*** Begin section ***

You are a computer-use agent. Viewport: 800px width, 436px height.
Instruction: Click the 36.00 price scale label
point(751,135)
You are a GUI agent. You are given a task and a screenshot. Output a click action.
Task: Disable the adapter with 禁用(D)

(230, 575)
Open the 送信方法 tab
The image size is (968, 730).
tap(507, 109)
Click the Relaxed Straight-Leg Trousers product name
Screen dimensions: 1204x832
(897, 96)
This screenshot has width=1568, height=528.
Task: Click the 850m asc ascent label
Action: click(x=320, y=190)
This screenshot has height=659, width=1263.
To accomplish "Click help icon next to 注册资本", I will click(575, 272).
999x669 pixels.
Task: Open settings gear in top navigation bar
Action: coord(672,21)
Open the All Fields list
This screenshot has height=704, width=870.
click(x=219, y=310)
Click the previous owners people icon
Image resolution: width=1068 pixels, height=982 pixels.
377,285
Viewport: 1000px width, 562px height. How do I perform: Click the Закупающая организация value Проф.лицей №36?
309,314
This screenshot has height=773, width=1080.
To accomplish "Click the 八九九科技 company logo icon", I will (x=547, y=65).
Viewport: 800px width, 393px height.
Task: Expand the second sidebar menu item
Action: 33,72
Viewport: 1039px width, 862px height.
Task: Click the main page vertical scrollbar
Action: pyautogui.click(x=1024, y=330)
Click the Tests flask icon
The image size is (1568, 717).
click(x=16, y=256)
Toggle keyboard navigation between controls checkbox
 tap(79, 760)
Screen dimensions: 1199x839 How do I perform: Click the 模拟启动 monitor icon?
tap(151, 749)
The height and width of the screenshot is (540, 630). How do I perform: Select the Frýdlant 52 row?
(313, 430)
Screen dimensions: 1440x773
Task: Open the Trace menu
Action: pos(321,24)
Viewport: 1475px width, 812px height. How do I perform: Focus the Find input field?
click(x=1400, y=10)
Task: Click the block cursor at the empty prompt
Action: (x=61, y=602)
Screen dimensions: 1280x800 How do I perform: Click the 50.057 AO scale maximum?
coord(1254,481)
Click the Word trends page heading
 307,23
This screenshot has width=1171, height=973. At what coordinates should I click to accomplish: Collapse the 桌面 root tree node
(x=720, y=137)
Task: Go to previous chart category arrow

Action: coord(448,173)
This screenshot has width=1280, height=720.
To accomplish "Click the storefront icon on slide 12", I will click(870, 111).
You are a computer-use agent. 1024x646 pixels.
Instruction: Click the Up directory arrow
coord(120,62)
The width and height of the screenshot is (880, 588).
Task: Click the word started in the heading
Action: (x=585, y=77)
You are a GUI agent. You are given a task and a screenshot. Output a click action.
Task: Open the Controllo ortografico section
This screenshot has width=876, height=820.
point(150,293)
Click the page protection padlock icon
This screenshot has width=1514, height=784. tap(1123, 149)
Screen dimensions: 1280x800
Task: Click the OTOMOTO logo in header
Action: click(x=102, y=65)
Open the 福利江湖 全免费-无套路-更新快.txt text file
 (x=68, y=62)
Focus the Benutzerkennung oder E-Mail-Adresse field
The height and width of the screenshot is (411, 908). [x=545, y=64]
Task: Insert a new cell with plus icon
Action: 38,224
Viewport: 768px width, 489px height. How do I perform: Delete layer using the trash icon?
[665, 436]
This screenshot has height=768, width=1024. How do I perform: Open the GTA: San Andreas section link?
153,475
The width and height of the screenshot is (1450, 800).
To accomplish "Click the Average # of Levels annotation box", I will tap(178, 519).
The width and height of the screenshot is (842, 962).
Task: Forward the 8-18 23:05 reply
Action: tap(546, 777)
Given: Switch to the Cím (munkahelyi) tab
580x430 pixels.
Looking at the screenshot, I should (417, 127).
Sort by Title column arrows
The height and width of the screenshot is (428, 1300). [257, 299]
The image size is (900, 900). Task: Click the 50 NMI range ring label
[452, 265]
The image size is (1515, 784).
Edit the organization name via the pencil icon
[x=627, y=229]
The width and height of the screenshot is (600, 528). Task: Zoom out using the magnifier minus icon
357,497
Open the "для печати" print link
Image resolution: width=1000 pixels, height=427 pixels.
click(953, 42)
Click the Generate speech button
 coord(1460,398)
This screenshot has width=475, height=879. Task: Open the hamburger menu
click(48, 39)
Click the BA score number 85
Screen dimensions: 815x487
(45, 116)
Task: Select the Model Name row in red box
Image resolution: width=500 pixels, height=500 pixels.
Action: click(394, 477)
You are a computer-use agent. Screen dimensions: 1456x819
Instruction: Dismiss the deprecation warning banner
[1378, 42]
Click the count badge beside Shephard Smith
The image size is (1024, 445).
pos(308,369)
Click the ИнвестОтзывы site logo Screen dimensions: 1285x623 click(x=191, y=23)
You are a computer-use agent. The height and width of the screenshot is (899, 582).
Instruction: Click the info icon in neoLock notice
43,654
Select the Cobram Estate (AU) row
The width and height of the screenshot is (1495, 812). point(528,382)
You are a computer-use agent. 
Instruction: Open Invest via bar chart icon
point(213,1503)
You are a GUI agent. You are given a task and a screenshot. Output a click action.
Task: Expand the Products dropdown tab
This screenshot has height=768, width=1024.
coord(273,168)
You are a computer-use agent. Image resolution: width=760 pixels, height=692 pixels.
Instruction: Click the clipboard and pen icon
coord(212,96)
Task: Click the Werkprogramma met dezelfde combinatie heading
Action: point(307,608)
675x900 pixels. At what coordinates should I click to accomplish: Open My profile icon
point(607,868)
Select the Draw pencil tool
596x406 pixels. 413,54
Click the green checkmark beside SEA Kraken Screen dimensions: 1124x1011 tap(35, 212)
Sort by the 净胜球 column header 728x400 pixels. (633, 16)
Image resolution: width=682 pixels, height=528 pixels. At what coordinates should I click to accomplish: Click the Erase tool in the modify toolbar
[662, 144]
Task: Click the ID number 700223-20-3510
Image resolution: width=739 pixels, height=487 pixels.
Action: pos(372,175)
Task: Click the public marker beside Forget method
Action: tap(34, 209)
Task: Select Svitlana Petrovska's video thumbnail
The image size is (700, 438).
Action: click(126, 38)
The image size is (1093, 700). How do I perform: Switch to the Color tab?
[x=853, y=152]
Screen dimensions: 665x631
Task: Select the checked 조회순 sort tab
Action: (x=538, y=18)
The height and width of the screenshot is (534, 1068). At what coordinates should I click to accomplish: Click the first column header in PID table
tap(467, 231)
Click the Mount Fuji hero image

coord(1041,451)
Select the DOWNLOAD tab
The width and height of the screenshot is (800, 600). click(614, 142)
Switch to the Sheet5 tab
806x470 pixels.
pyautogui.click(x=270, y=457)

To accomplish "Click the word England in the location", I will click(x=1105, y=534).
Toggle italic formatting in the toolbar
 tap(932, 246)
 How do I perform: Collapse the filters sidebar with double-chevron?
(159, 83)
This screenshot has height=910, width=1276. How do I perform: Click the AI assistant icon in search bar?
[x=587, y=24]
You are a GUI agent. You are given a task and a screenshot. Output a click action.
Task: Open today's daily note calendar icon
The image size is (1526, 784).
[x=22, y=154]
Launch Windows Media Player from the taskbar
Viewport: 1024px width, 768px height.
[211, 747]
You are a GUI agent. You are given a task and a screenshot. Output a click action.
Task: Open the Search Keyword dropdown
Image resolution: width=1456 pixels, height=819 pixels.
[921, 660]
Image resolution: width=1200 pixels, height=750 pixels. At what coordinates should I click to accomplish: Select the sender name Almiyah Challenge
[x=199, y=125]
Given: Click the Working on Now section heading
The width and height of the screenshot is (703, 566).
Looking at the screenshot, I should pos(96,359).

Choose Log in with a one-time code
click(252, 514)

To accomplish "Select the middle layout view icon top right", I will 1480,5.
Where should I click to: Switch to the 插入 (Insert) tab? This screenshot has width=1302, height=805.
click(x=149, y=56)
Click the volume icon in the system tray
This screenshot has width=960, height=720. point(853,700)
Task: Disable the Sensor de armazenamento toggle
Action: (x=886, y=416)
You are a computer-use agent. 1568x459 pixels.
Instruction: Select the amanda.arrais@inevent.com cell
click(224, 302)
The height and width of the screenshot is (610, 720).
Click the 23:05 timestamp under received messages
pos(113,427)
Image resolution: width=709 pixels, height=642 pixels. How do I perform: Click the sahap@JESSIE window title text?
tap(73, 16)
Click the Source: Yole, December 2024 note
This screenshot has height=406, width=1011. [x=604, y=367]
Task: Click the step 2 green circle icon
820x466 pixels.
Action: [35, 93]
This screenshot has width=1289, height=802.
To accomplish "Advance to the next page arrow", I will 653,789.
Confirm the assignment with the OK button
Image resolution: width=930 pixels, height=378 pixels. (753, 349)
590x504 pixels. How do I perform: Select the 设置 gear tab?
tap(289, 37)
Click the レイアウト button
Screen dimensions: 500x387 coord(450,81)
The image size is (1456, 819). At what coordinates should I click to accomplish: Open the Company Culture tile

*** End section ***

From the line containing "Click the レイアウト button" down to the last line of the records, transcribe every line exactly and add nothing else.

Click the レイアウト button
Screen dimensions: 500x387 coord(450,81)
The image size is (1456, 819). At what coordinates should I click to accomplish: Open the Company Culture tile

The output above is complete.